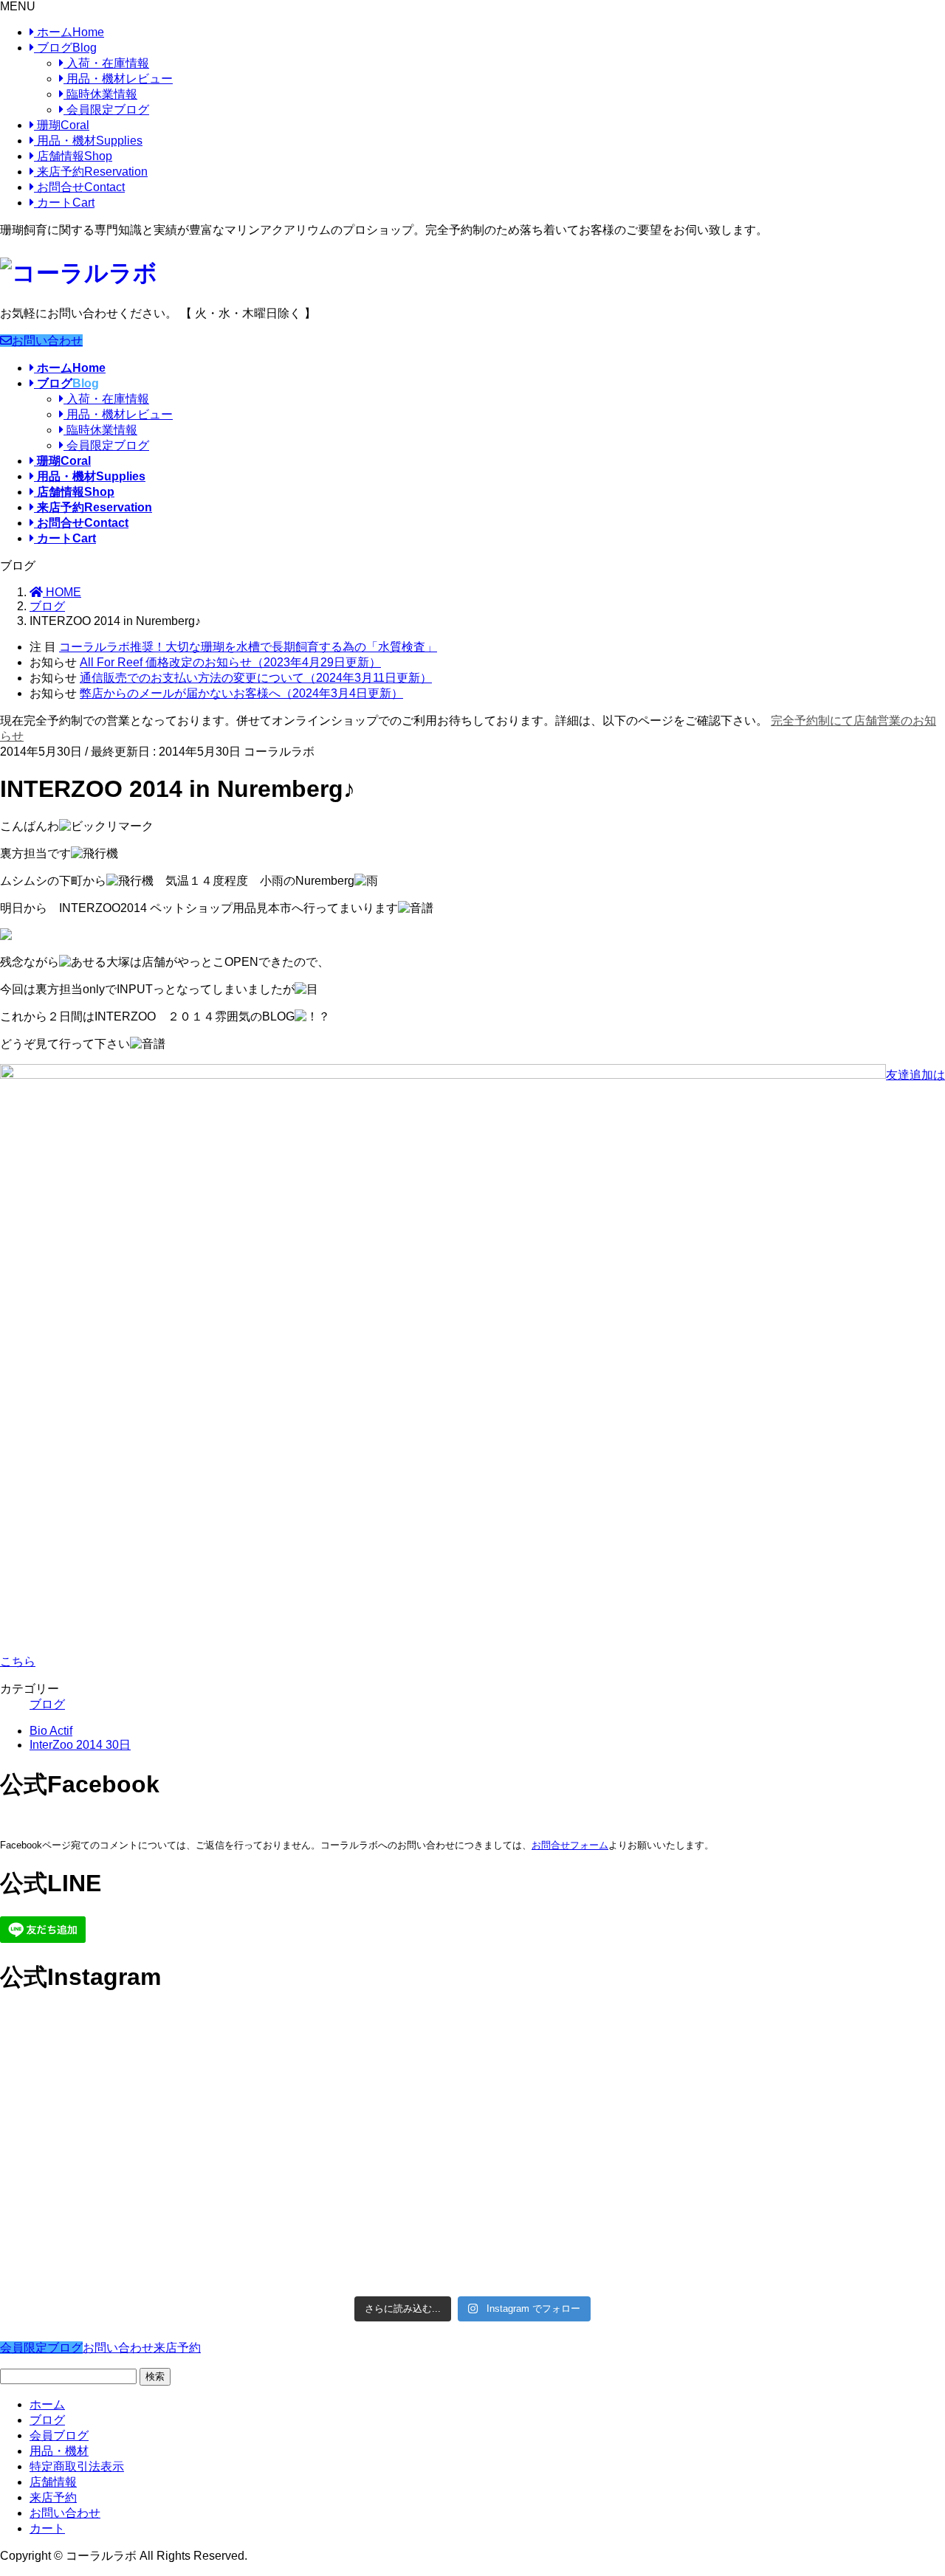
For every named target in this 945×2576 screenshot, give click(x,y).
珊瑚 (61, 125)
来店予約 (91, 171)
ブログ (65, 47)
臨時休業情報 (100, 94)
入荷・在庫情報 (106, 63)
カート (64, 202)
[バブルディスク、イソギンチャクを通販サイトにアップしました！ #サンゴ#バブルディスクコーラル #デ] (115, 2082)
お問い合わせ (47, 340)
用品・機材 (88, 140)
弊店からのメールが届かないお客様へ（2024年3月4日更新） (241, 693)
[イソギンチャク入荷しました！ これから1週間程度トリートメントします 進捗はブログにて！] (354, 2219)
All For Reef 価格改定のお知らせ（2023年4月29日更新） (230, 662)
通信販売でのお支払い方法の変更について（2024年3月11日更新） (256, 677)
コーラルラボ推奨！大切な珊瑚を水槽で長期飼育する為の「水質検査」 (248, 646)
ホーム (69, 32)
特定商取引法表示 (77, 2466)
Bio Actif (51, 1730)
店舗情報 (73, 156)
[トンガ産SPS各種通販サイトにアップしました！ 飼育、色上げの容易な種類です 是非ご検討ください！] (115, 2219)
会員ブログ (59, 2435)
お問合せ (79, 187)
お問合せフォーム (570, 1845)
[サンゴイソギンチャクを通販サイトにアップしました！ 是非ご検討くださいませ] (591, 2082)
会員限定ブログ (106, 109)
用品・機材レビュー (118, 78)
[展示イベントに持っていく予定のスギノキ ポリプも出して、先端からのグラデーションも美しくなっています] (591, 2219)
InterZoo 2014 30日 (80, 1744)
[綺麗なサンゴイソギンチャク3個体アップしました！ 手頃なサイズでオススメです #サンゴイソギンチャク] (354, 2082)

#####

Without the pictures, retype each line of the records above exactly.

For every named target in this 945×2576 screenshot, give click(x,y).
珊瑚 (61, 125)
来店予約 (91, 171)
ブログ (65, 47)
臨時休業情報 (100, 94)
入荷・在庫情報 (106, 63)
カート (64, 202)
[バブルディスク、イソギンチャクを通販サイトにアップしました！ #サンゴ#バブルディスクコーラル #デ] (115, 2082)
お問い合わせ (47, 340)
用品・機材 (88, 140)
弊店からのメールが届かないお客様へ（2024年3月4日更新） (241, 693)
[イソギンチャク入荷しました！ これから1週間程度トリートメントします 進捗はブログにて！] (354, 2219)
All For Reef 価格改定のお知らせ（2023年4月29日更新） (230, 662)
通信販売でのお支払い方法の変更について（2024年3月11日更新） (256, 677)
コーラルラボ推奨！大切な珊瑚を水槽で長期飼育する為の「水質検査」 (248, 646)
ホーム (69, 32)
特定商取引法表示 (77, 2466)
Bio Actif (51, 1730)
店舗情報 (73, 156)
[トンガ産SPS各種通販サイトにアップしました！ 飼育、色上げの容易な種類です 是非ご検討ください！] (115, 2219)
会員ブログ (59, 2435)
お問合せ (79, 187)
お問合せフォーム (570, 1845)
[サンゴイソギンチャクを通販サイトにアップしました！ 是非ご検討くださいませ] (591, 2082)
会員限定ブログ (106, 109)
用品・機材レビュー (118, 78)
[展示イベントに持っていく予定のスギノキ ポリプも出して、先端からのグラデーションも美しくなっています] (591, 2219)
InterZoo 2014 30日 (80, 1744)
[綺麗なサンゴイソギンチャク3個体アップしました！ 手頃なサイズでオススメです #サンゴイソギンチャク] (354, 2082)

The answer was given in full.